The attack killed three people and injured 23, according to local press reports that cited regional governor Serhiy Synehubov. Among the wounded, he said, were a police officer and a doctor who rushed to the scene after the first missile detonated. He said a Russian S-300 missile, an obsolete type of air defense missile that Russia has repurposed to attack ground targets, had hit the apartment building.
Ukraine has been attacking targets deeper into Russian territory with a local fleet of long-range explosive drones. The American weapons would help the Ukrainian military in the ground fight north of Kharkiv and the Ukrainian air defense forces defend the city, Ukrainian officials said before the announcement in Washington.

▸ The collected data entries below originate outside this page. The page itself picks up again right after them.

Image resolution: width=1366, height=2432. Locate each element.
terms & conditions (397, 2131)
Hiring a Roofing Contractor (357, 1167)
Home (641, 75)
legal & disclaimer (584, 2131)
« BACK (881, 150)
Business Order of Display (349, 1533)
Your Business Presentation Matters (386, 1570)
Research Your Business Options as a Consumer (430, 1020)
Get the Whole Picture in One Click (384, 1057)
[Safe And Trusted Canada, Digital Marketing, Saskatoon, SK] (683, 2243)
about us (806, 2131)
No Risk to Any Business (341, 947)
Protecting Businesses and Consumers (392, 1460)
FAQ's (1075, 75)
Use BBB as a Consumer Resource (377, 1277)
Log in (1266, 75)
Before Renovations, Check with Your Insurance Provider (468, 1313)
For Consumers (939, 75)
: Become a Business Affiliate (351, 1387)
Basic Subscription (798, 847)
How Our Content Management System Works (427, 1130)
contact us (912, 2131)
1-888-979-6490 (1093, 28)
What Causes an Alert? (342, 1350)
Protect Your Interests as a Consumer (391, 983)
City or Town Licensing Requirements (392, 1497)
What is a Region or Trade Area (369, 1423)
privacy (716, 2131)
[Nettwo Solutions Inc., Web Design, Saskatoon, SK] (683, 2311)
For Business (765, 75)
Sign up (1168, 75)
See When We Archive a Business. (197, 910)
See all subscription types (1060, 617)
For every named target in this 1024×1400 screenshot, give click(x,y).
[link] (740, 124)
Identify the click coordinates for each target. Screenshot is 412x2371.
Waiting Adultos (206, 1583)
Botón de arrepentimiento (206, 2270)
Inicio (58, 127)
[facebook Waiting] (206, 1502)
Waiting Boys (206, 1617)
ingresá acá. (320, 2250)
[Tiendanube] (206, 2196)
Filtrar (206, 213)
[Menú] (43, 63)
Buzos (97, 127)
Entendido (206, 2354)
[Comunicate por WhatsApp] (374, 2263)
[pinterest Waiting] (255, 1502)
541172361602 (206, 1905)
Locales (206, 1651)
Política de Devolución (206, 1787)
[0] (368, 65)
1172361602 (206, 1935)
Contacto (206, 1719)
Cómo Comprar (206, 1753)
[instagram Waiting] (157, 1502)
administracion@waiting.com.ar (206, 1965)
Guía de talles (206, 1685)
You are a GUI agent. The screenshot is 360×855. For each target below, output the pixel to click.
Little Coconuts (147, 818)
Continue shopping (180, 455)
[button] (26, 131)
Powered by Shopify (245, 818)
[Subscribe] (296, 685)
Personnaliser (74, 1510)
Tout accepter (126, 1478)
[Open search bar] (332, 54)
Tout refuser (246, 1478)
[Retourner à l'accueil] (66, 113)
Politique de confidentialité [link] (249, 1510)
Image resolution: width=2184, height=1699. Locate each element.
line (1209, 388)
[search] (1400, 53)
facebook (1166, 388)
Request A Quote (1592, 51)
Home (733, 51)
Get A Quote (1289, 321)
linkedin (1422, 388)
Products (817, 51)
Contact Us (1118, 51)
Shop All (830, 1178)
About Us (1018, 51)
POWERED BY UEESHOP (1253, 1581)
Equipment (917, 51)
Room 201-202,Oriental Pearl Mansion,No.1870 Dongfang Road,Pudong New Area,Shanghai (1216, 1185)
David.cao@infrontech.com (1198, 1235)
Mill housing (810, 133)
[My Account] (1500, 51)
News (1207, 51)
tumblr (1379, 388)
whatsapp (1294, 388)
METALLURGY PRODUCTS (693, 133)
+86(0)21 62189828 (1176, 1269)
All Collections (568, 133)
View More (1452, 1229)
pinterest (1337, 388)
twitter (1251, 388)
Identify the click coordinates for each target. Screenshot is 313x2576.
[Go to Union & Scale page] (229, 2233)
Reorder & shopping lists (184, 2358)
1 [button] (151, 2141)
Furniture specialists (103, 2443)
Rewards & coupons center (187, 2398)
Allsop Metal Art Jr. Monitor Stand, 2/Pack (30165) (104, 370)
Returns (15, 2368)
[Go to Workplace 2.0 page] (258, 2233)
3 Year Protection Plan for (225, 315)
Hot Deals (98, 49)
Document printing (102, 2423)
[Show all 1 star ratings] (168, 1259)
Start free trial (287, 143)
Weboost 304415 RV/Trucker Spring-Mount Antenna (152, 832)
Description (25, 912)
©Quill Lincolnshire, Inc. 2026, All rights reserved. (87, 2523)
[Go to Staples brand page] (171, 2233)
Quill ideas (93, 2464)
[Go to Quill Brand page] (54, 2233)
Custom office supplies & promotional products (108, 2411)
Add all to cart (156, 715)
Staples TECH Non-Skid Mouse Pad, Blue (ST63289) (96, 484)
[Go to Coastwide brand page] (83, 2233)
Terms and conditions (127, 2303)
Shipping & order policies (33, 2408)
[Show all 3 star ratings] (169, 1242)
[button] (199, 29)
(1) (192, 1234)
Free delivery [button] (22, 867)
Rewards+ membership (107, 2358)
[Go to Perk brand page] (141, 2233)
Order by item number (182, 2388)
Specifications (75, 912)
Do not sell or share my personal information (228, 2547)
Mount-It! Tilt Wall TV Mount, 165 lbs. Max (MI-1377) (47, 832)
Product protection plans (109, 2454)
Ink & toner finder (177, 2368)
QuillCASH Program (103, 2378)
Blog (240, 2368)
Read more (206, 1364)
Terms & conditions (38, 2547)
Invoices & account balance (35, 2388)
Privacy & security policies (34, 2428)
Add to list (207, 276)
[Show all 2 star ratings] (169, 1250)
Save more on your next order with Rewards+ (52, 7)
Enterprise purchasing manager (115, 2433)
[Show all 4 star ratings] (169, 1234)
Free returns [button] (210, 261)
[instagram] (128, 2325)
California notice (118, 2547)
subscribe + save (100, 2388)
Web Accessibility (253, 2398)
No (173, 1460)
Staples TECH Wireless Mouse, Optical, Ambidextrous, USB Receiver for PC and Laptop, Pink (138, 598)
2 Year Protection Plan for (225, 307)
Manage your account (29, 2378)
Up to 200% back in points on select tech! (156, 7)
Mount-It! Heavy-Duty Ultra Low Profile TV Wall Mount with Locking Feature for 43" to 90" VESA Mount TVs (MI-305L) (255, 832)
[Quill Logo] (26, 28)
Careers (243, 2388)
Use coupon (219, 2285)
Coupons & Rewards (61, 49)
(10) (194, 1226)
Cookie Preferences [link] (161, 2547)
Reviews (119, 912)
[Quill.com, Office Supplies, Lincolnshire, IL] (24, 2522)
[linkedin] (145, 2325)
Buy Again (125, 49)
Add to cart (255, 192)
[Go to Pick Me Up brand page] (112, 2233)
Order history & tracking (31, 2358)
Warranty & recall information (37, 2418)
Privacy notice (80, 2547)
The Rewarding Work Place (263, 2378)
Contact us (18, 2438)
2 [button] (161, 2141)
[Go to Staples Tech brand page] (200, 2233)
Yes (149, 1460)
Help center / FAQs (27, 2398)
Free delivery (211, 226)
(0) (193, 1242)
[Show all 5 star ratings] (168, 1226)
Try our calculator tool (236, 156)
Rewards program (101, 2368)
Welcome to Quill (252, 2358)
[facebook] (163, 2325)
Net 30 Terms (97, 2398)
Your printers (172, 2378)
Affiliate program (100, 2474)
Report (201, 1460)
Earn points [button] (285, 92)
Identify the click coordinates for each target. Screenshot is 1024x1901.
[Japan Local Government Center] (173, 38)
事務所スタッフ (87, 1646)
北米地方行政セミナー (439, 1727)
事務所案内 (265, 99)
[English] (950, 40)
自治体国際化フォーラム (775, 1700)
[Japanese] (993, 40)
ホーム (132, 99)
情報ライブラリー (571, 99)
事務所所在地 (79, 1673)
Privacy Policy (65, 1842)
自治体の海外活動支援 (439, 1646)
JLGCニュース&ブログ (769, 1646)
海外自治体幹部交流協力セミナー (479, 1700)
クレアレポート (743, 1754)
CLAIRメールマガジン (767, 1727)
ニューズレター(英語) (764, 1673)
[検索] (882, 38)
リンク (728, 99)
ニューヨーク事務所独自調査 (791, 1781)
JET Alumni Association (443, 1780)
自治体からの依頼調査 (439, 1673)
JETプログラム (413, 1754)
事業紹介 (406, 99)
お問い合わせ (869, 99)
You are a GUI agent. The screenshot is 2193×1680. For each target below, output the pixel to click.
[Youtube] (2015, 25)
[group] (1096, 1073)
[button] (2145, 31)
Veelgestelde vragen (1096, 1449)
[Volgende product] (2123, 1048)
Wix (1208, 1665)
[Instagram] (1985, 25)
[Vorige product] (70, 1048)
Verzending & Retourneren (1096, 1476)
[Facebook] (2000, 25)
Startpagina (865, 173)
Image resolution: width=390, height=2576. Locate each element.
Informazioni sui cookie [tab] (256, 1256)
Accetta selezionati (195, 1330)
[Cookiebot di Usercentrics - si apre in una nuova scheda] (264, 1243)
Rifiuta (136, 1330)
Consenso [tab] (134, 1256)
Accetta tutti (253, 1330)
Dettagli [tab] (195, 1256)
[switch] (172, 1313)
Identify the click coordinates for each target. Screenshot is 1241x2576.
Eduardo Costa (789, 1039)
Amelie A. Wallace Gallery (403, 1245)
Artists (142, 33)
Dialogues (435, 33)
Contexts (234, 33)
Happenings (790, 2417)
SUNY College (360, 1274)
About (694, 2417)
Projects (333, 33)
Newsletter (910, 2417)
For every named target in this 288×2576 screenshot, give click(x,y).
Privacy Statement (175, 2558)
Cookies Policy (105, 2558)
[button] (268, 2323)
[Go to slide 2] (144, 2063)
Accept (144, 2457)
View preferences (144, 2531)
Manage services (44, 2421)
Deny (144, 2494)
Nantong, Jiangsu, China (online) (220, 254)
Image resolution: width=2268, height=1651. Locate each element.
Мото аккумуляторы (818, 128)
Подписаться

For the residents of Kharkiv, the shelling is a threat that overshadows most aspects of their lives.
The short trajectories of bombs and missiles mean that civilians receive little, or sometimes no, warning, leaving people with no choice but to sleep and go about their days knowing that they could be hit by a missile at any moment.
“Everything was instantaneous,” said Andriy Kolenchuk, production manager of the printing house affected on May 23. Explosions were heard, lights went out and debris fell from the ceiling, he said. Dust and smoke swirled and “everyone was running covered in blood.”
Russian bombs and missiles hit the city, Ukraine’s second largest, with a current population of around one million, often several times a day. In one of the deadliest attacks in recent weeks, a missile attack on a hardware hypermarket on May 25 killed 19 people, according to Ukraine’s Interior Minister Ihor Klimenko.
Maria Varenikova contributed reporting from Kharkiv and Ivan Nechepurenko from Tbilisi, Georgia.